Comment 3 Torkil Svensgaard 2023-01-03 09:05:35 UTC
(In reply to Adam Ruzicka from comment #1)
> > Once we disable "Capsule batch tasks"
> 
> I'm not disputing in any way that this should work. If there's a tunable, it
> should work no matter what it is tuned to. But just out of curiosity, what
> was the intent behind disabling it?

These two:

Bug 2156532 - Misleading job invocation details when running ansible roles in bulk
> https://bugzilla.redhat.com/show_bug.cgi?id=2156532

Bug 2156522 - Misleading job status in the new host UI when running jobs in bulk
> https://bugzilla.redhat.com/show_bug.cgi?id=2156522

Mvh.

Torkil

Comment 4 Adam Ruzicka 2023-01-03 10:30:08 UTC
Created BZ #2157869 for part 2 as described in #2. Let's keep this BZ to only track part 1 as described in #2.

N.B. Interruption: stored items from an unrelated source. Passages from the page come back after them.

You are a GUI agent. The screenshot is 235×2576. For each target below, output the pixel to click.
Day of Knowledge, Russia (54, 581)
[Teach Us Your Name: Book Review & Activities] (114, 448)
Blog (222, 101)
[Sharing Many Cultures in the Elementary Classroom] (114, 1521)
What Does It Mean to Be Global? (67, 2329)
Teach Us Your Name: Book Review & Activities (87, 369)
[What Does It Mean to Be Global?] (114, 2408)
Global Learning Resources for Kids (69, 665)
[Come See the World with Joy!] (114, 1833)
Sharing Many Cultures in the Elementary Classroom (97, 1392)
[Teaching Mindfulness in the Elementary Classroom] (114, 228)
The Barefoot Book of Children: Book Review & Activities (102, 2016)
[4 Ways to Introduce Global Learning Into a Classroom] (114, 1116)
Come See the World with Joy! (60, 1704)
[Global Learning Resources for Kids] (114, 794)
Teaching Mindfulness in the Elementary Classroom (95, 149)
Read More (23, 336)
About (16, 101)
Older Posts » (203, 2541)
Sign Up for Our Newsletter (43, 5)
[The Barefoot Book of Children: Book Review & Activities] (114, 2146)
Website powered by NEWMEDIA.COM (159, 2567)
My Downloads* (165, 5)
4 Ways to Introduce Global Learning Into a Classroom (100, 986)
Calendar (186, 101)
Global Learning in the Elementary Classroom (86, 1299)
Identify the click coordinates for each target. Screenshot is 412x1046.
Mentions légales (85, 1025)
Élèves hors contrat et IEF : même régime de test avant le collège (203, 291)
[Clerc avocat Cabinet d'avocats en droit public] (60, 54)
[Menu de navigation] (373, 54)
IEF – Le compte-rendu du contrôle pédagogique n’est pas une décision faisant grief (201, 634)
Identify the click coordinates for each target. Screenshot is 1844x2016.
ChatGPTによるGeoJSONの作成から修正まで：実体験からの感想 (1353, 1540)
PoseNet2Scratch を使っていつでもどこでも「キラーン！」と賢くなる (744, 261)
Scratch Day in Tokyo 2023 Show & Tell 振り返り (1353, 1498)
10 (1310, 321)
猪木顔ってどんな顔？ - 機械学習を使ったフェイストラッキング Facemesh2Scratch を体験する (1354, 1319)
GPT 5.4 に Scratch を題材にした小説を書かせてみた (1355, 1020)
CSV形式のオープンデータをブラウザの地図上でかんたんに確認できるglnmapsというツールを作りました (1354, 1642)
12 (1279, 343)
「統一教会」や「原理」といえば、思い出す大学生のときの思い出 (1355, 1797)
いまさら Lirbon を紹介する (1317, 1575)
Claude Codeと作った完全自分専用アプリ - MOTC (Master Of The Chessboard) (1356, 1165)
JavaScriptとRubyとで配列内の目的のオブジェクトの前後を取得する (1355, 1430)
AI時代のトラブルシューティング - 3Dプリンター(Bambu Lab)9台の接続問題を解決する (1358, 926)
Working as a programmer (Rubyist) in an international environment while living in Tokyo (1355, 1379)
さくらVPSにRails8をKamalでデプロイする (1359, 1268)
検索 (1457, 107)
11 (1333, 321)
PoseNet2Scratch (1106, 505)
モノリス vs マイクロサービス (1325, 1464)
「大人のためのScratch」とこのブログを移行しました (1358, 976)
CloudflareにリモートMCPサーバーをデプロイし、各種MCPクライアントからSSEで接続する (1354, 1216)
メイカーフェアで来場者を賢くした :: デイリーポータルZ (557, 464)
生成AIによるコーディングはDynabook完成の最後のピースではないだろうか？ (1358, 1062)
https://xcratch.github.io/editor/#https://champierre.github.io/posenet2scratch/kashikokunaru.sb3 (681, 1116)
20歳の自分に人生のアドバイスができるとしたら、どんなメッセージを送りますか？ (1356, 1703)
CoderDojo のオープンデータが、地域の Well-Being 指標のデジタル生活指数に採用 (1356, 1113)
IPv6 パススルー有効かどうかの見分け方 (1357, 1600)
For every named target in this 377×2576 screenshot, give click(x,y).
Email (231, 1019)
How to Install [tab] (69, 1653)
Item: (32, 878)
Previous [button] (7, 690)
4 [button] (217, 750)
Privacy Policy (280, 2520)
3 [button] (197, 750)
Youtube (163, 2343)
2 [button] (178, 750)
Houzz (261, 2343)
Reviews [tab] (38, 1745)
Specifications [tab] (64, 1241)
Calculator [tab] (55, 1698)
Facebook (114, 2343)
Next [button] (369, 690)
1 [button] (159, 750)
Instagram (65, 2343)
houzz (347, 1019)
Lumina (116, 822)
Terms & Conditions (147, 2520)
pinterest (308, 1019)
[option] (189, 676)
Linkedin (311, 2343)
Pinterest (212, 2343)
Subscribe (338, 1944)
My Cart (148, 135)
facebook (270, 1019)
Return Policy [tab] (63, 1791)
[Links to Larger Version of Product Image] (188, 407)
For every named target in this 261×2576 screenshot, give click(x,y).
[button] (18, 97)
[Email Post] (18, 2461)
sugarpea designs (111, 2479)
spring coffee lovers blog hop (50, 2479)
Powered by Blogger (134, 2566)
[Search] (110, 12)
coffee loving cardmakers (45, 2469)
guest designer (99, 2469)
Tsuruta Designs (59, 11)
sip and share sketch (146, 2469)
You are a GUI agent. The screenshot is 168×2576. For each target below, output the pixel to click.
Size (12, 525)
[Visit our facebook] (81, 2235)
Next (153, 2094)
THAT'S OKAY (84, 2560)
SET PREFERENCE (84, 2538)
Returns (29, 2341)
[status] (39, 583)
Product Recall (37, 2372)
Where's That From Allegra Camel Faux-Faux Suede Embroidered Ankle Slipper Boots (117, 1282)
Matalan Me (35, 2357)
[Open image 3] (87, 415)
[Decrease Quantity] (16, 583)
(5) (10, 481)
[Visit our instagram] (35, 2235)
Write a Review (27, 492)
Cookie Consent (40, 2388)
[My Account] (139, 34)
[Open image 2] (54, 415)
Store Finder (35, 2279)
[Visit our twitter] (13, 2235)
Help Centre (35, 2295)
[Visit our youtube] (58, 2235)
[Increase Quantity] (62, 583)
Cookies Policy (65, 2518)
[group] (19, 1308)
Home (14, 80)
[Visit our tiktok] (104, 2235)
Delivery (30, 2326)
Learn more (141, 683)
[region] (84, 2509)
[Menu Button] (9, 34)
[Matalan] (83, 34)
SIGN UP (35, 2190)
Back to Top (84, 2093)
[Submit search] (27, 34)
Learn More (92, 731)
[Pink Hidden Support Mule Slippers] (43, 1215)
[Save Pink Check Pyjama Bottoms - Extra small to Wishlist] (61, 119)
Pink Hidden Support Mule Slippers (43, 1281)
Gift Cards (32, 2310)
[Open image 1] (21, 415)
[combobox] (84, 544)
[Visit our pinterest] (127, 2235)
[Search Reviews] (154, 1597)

> Misleading job invocation details when running ansible roles in bulk

Yes, setting batch triggering could help with that, alternatively you could leave batch triggering on and set batch size to 1.

> Misleading job status in the new host UI when running jobs in bulk

The batch triggering setting will not have any effect on this.

Comment 6 Adam Ruzicka 2023-01-16 12:38:02 UTC
Part 1 as described in comment #2 should be fixed in foreman_proxy puppet modules 24.0.0. As far as I know it should be already present in a snap.

Comment 7 Peter Ondrejka 2023-01-23 13:39:48 UTC
Verified on Satellite 6.14 using steps from the problem description, Ansible roles now execute correctly with the capsule batch setting set to "no"

Comment 10 errata-xmlrpc 2023-05-03 13:23:43 UTC
Since the problem described in this bug report should be
resolved in a recent advisory, it has been closed with a
resolution of ERRATA.

For information on the advisory (Important: Satellite 6.13 Release), and where to find the updated
files, follow the link below.

If the solution does not work for you, open a new bug report.

https://access.redhat.com/errata/RHSA-2023:2097